• About this exercise: Where does the string "menu" occur in the records? Copy each line that holds it.

• Extracted data:
=== Section Start ===
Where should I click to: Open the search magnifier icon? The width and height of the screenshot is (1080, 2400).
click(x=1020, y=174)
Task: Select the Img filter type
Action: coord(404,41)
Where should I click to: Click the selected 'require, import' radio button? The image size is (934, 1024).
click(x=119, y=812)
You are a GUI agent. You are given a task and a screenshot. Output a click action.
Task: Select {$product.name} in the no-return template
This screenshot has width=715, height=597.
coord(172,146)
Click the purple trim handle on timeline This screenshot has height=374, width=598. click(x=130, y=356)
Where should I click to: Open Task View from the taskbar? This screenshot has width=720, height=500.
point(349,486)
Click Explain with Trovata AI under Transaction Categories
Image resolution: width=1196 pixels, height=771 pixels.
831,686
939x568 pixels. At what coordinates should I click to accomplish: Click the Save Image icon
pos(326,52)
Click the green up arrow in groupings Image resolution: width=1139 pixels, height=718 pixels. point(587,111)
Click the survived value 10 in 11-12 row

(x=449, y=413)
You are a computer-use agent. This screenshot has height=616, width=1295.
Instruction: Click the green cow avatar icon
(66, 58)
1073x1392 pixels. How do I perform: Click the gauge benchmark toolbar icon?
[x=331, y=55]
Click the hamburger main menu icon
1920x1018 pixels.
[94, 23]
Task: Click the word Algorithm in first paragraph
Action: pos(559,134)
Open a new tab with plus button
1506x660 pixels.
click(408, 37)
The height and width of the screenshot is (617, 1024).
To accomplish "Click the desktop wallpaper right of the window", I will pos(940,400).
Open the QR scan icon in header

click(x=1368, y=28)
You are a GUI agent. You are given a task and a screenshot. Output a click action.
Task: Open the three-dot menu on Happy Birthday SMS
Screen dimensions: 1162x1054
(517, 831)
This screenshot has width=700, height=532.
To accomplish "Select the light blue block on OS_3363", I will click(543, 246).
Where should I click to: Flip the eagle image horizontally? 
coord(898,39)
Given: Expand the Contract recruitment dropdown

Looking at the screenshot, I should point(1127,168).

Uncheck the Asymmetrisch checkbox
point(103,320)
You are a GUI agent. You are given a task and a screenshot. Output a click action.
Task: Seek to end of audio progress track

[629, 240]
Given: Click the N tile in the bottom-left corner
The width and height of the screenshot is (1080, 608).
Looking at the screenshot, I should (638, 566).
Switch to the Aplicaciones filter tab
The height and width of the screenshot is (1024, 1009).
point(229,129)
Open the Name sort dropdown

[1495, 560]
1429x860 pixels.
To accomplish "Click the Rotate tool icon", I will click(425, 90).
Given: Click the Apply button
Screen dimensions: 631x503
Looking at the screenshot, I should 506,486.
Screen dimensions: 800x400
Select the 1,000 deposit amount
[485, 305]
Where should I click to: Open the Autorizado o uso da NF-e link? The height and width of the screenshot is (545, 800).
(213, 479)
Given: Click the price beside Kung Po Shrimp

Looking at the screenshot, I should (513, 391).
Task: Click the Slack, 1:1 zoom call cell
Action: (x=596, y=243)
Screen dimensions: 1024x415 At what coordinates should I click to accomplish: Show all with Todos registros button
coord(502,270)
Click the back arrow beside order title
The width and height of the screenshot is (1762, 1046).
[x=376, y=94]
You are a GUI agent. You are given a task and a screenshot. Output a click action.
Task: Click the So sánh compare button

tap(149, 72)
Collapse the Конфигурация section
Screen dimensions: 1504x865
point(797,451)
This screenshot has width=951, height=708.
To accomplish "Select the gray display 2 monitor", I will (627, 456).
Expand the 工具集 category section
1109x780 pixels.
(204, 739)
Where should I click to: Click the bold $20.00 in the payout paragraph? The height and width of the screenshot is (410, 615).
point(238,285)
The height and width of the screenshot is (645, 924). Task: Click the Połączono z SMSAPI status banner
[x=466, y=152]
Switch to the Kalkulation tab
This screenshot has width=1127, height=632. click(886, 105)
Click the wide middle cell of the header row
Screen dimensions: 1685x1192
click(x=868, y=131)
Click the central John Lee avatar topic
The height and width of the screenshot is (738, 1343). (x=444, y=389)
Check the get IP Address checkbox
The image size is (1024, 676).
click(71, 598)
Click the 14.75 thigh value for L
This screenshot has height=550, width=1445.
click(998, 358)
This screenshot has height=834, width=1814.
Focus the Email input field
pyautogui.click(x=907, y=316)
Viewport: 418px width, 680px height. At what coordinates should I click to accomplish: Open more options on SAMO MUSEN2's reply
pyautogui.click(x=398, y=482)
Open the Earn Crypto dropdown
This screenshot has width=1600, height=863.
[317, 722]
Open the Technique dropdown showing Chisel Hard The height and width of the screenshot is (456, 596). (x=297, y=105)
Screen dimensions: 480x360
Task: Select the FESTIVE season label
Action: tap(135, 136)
=== Section End ===
• Worked solution:
Click the hamburger main menu icon
Task: Open the three-dot menu on Happy Birthday SMS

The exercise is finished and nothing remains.